Changing Bodies and Bodily Resonance
- Changing bodies changes minds: Owning another body affects social cognition.
- Bodily resonance: The process by which the perception of bodily states in others can activate similar bodily states in the self. Central to empathy, understanding, etc.
The more realized the immersive environment, the more active we want to be within it (agency).
Presence Subprocesses
- Proto-presence: The first subprocess of presence is related to the emergence of the proto-self: the intuitive perception of successfully differentiating the self from the external world through action. It depends on the level of perception-action coupling (self vs. non-self).
- Core Presence: The second subprocess of presence is related to the emergence of the core self: the intuitive perception of successfully acting in the external world toward a present object. It depends on the level of vividness (self vs. present external world).

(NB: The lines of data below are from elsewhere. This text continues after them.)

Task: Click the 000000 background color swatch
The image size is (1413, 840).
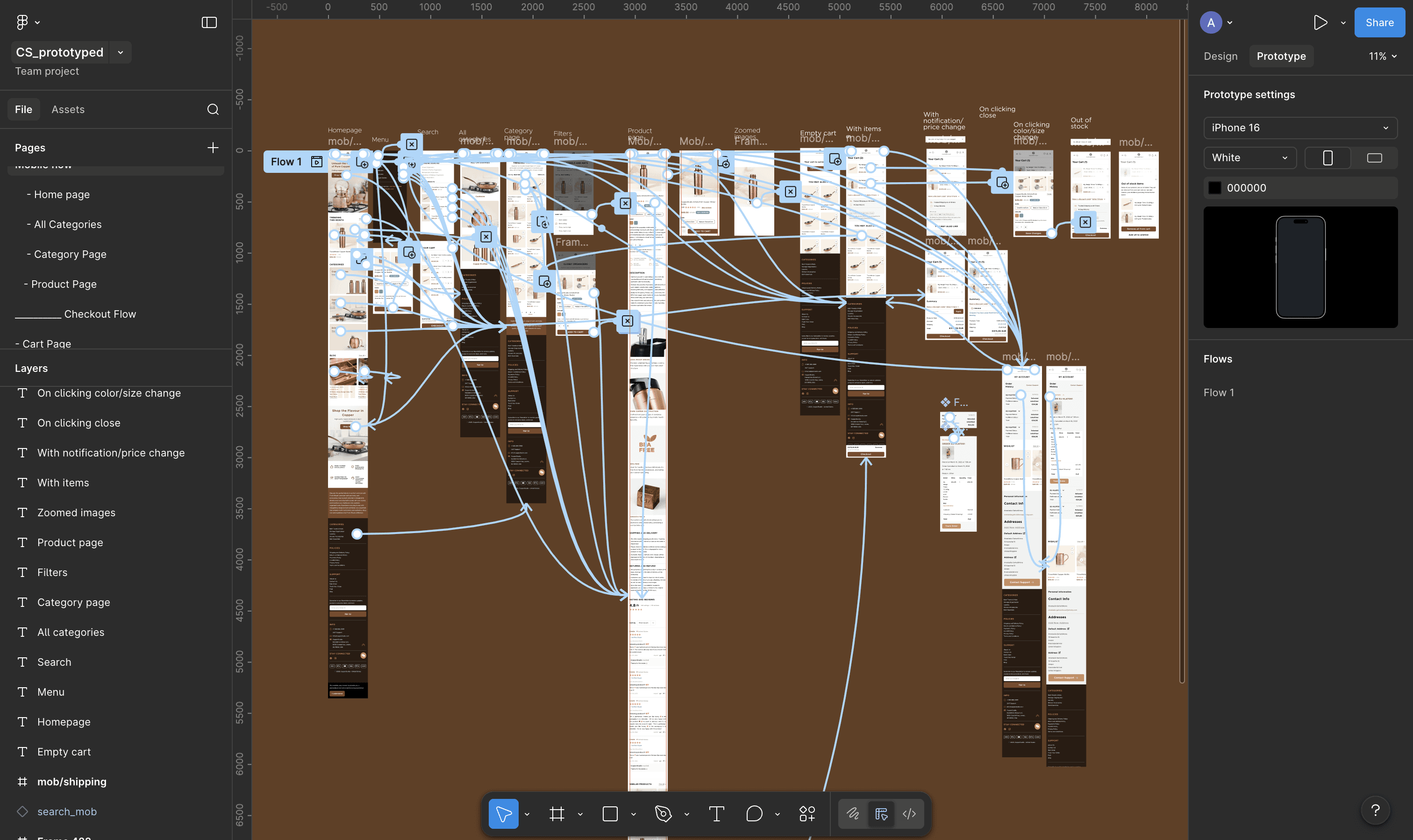Action: pyautogui.click(x=1214, y=188)
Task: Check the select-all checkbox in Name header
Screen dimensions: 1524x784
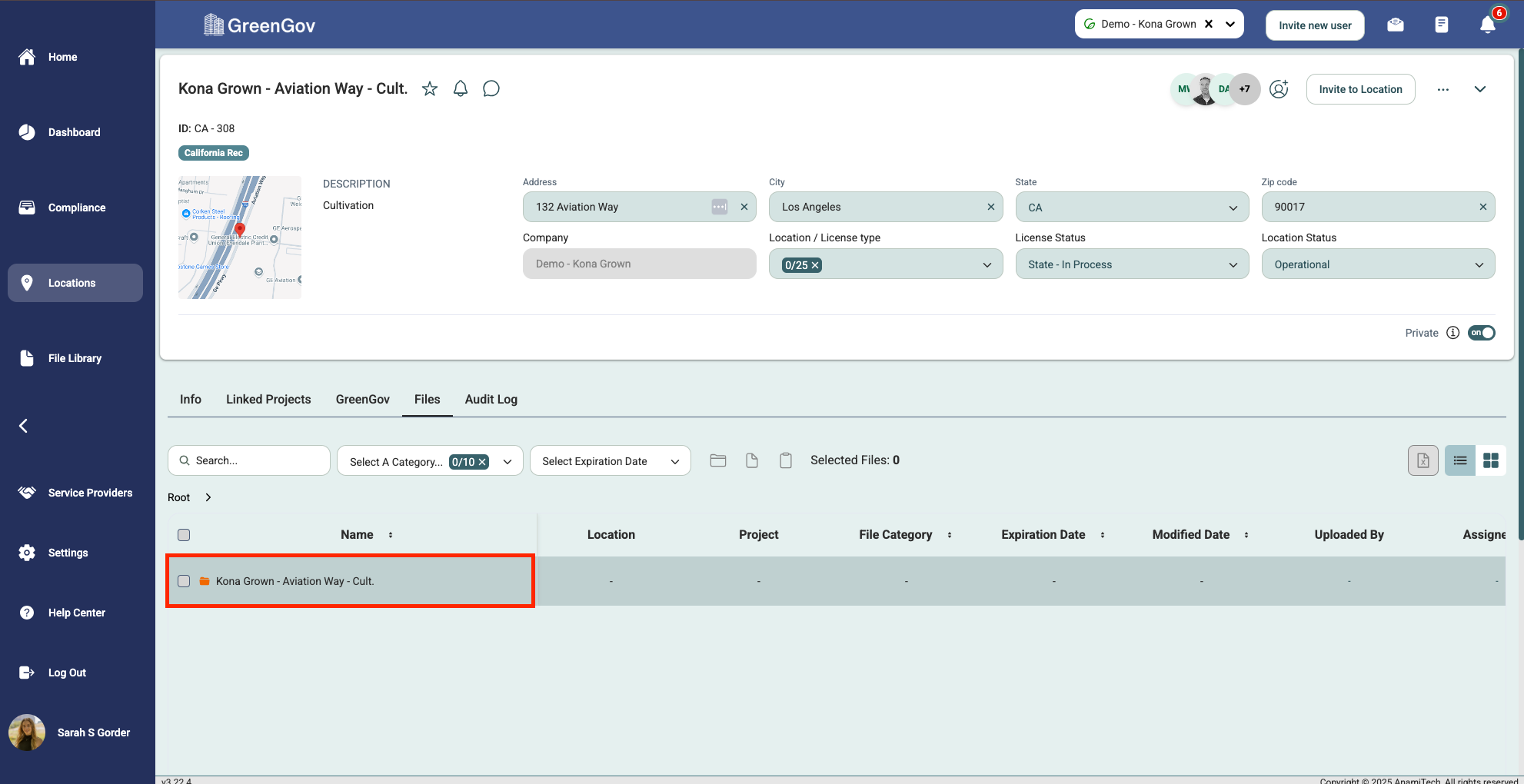Action: [184, 535]
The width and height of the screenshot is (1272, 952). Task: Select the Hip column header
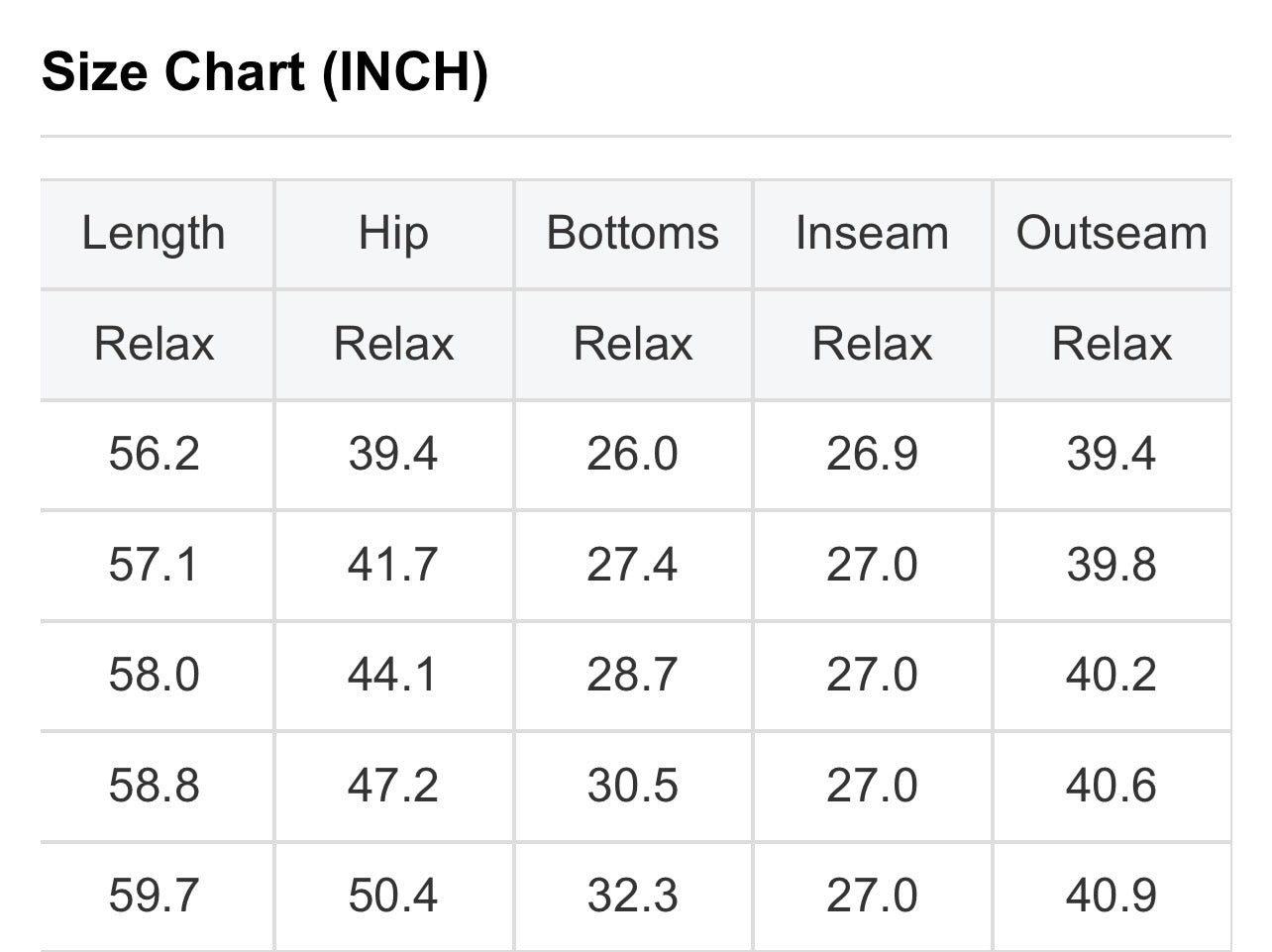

- Extended Presence: The third subprocess of presence is related to the emergence of extended self: the intuitive perception of successfully acting in the external world toward a possible object. It depends on the level of relevance (self vs. possible external world).
Interactivity
- Internal vs. External: User projects themselves as members of the virtual world vs. users are situated outside the virtual world.
- Exploratory vs. Ontological: Navigate but not alter the plot vs. being able to impact the plot by going different paths.
Transformative Experiences
- Perceptual Experience: New perspective on an intellectually familiar concept.
- Cognitive Shift: Changes in worldview (e.g., increased connectedness).
- Behavioural Change: Pro-environmental behaviours.
Transition 1
When presented with a powerful and novel perceptual experience, an individual has three options: assimilation, accommodation, or rejection. If the experience fits the current worldview, it is assimilated, and no further change occurs. If the experience does not fit the worldview, causing perceptual dissonance, the worldview needs to accommodate the new perspective, leading to a cognitive shift. If the individual cannot accommodate the new perspective, it will be rejected by finding an alternative explanation for the experience.
Transition 2
Cognitive dissonance theory explains the transition from cognitive to behavioural change through the emergence of disequilibrium and the desire to return to equilibrium. If the new worldview is inconsistent with current behaviour, then to resolve the conflict, either the worldview or behaviour must change. Since the worldview has just been adjusted to accommodate the perceptual experience, adjusting the worldview would create a new conflict, so the only way to achieve equilibrium would be to modify one’s behaviour to reflect the new values of the expanded mental model.